_Your objective_
Nothing but the lines from the one containing "Collapse the navigation pane hamburger icon" through the end of the data should be retyped, exactly as they stand, and pictures should not be retyped.

(Task data)

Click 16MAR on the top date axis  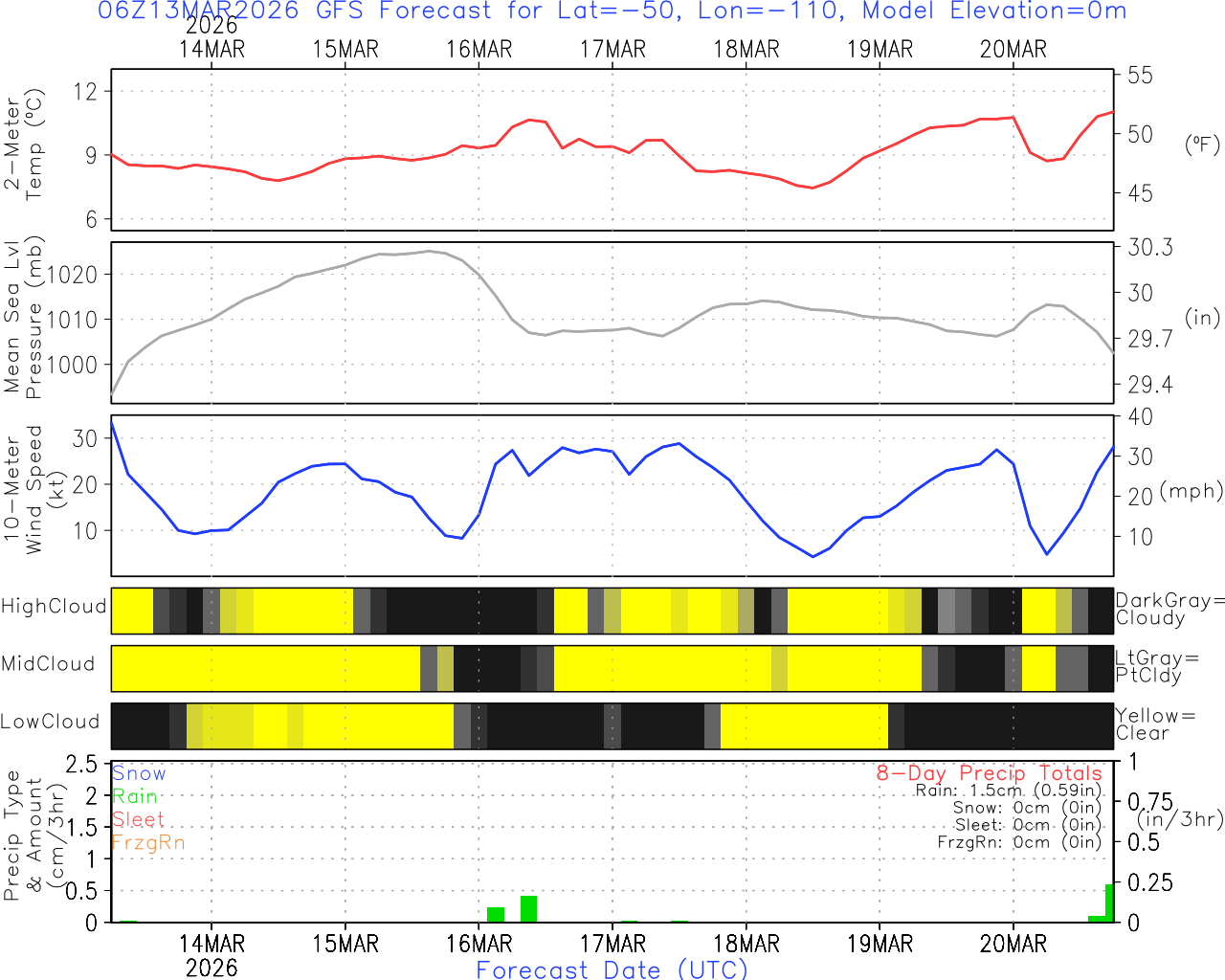coord(479,49)
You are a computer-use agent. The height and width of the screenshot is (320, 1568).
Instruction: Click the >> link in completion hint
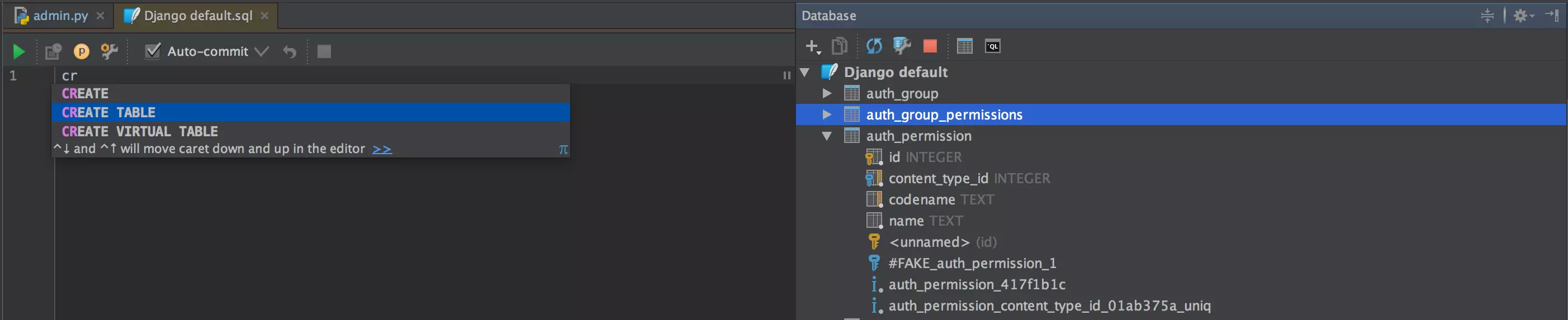tap(382, 149)
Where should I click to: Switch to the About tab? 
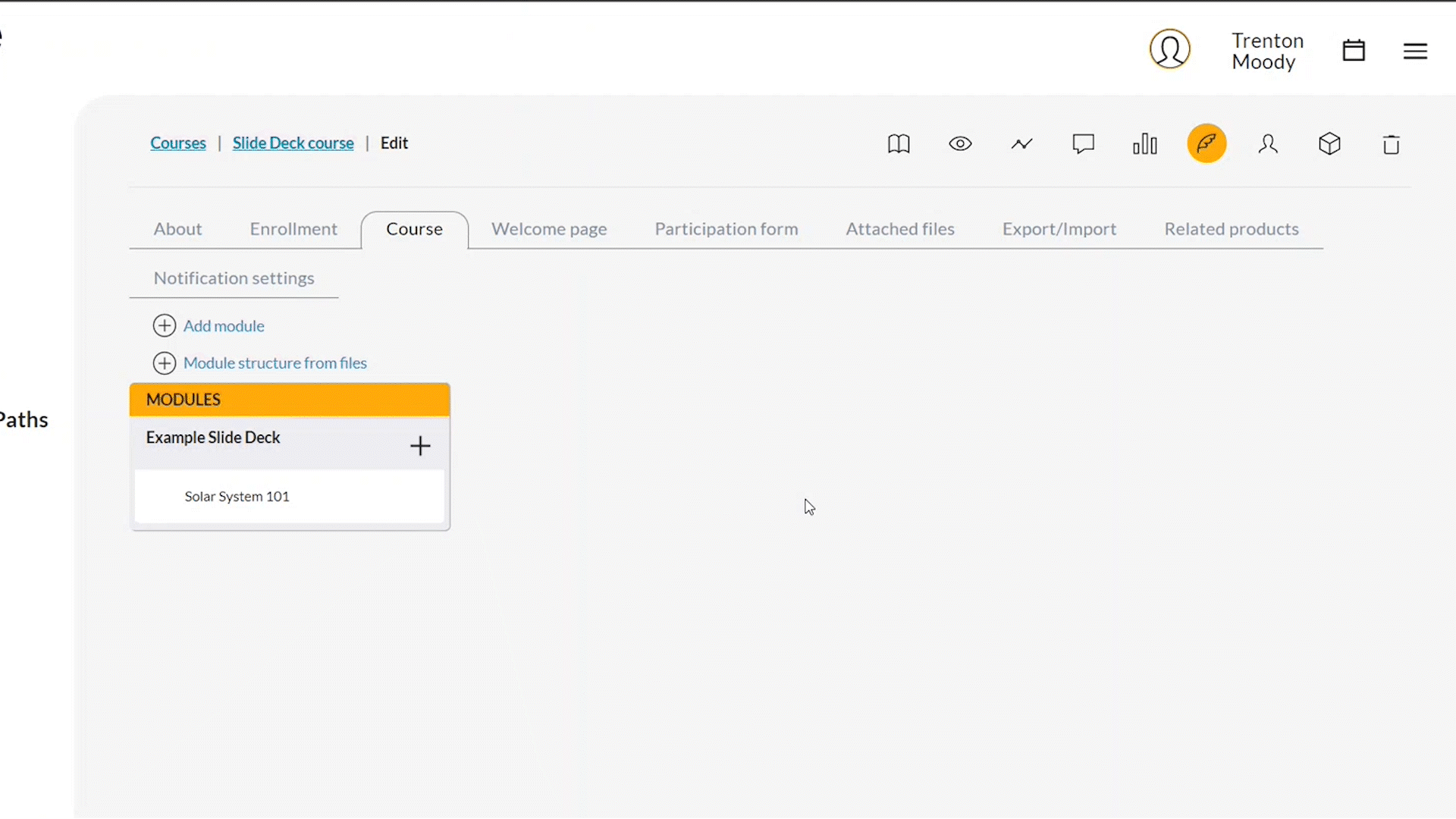point(178,228)
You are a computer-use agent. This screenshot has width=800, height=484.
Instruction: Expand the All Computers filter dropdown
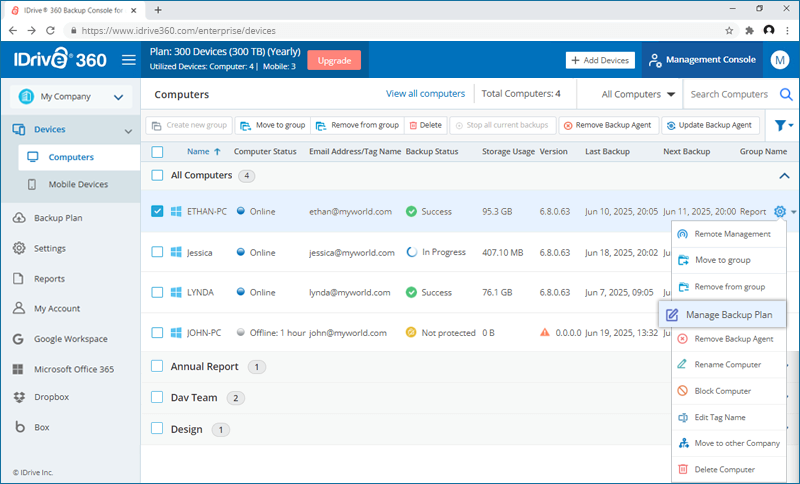(x=638, y=95)
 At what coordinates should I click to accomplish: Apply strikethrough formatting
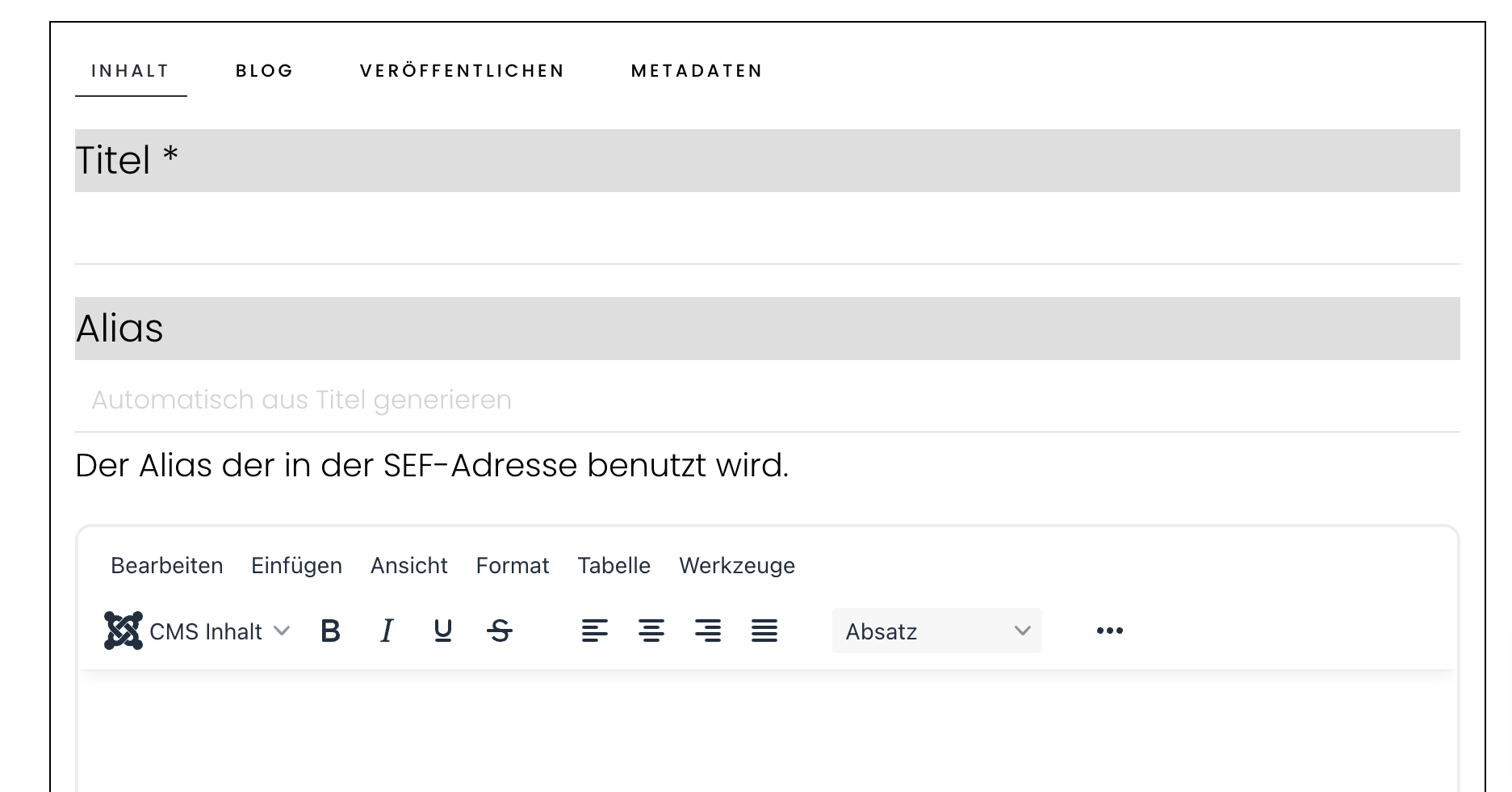(500, 631)
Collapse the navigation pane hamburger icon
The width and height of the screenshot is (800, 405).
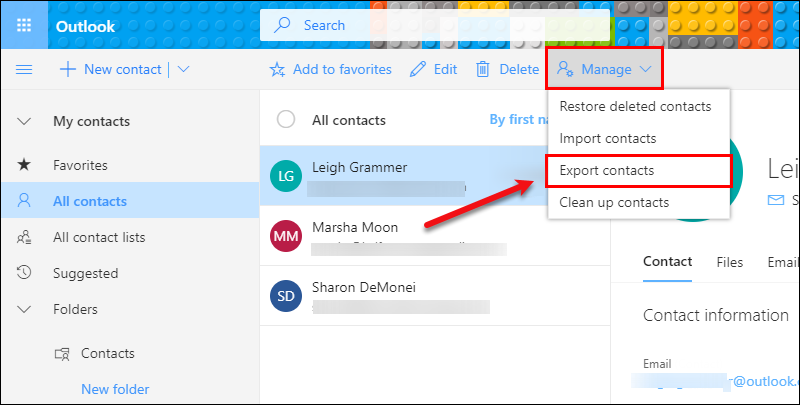[25, 69]
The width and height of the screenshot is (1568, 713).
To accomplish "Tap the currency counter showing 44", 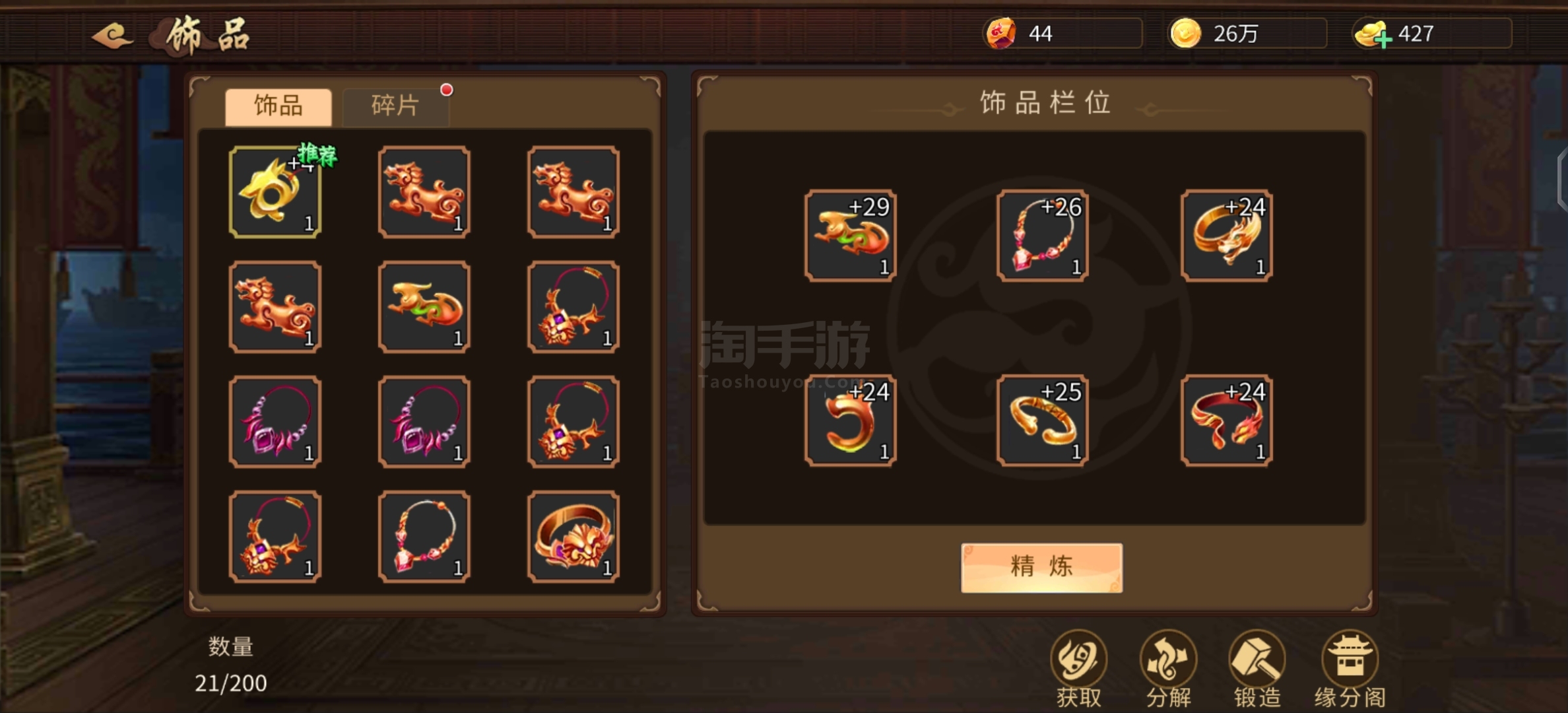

(End Task data)

_Output for this exercise_
Collapse the navigation pane hamburger icon
The width and height of the screenshot is (800, 405).
[25, 69]
The width and height of the screenshot is (1568, 713).
To accomplish "Tap the currency counter showing 44", 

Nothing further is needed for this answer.